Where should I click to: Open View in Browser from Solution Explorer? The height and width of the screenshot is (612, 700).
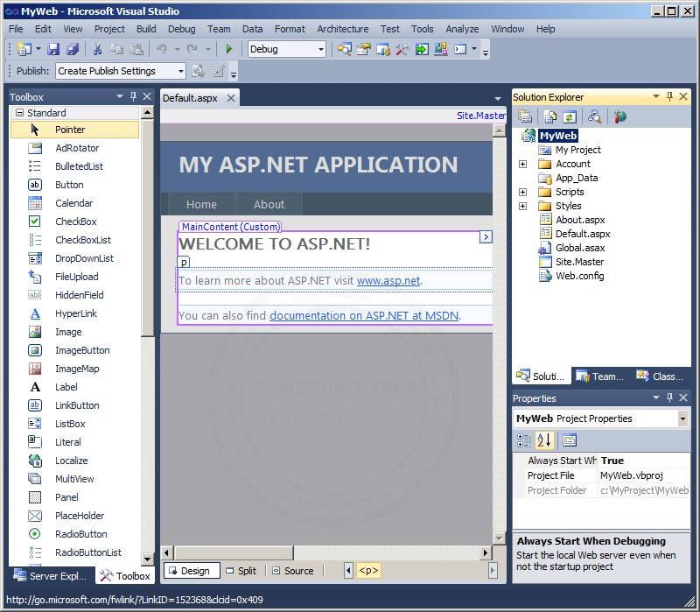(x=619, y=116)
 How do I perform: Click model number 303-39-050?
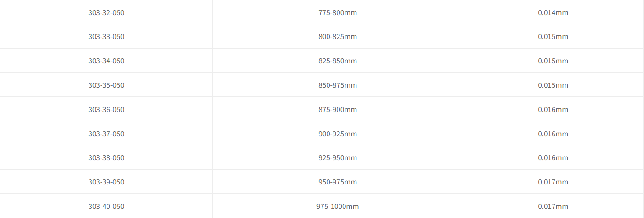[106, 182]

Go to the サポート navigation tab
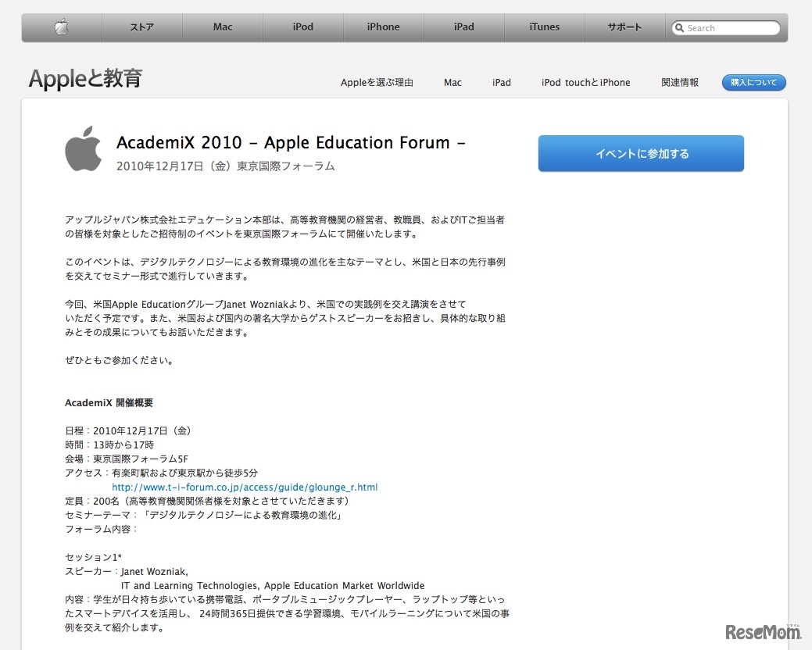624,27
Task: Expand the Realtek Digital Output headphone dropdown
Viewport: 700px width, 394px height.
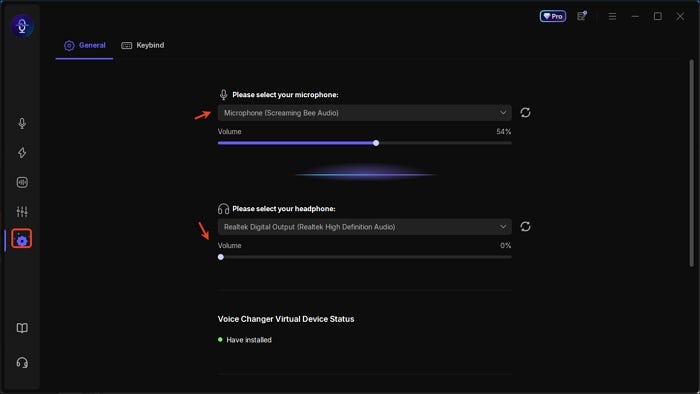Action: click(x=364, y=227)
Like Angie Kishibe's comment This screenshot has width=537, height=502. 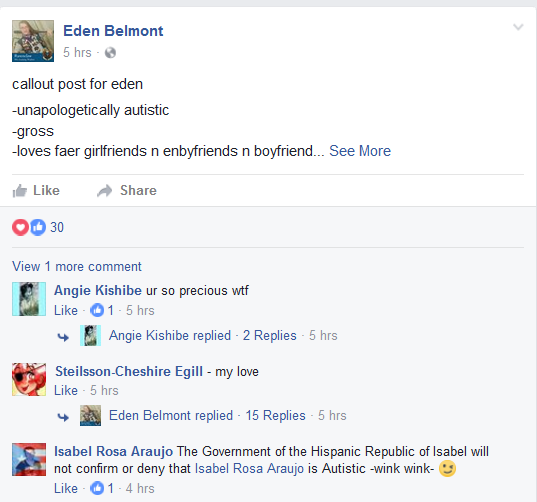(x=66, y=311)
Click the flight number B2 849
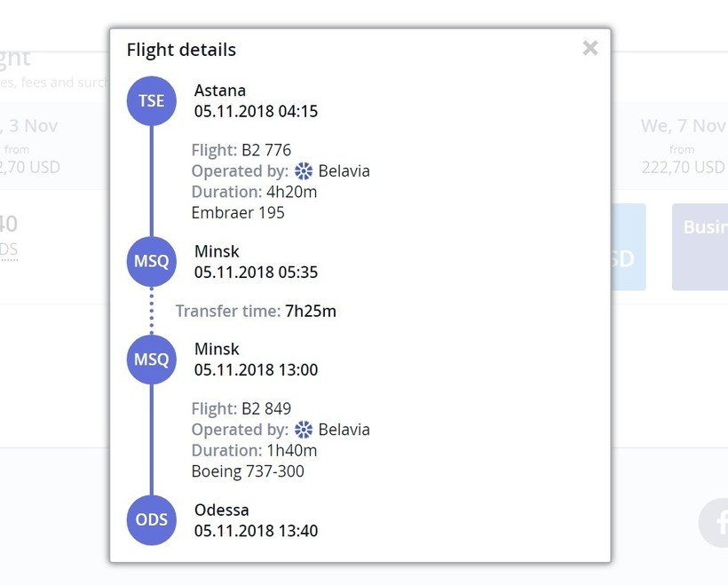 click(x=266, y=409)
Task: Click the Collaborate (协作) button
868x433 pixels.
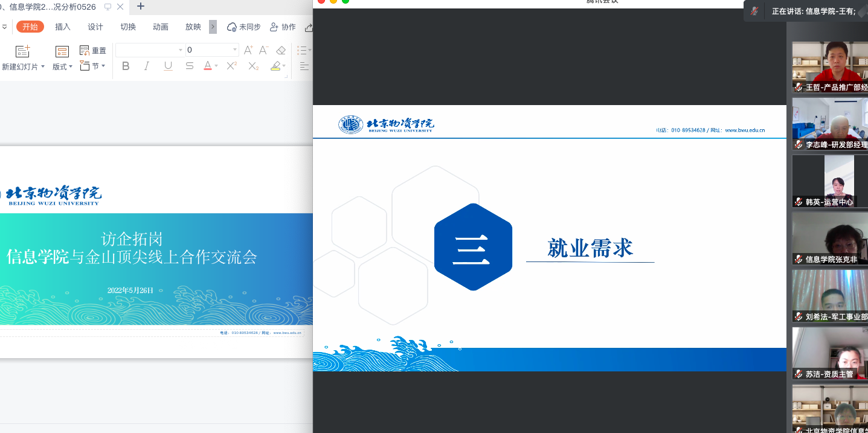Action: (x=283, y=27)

===

__AIM__. From the line with "Task: Click the Collaborate (协作) button" through the end of the items, replace "button" with "icon" and change nothing else, leaving the pictures out of your answer.

__SOLUTION TO THIS EXERCISE__.
Task: Click the Collaborate (协作) icon
868x433 pixels.
Action: (x=283, y=27)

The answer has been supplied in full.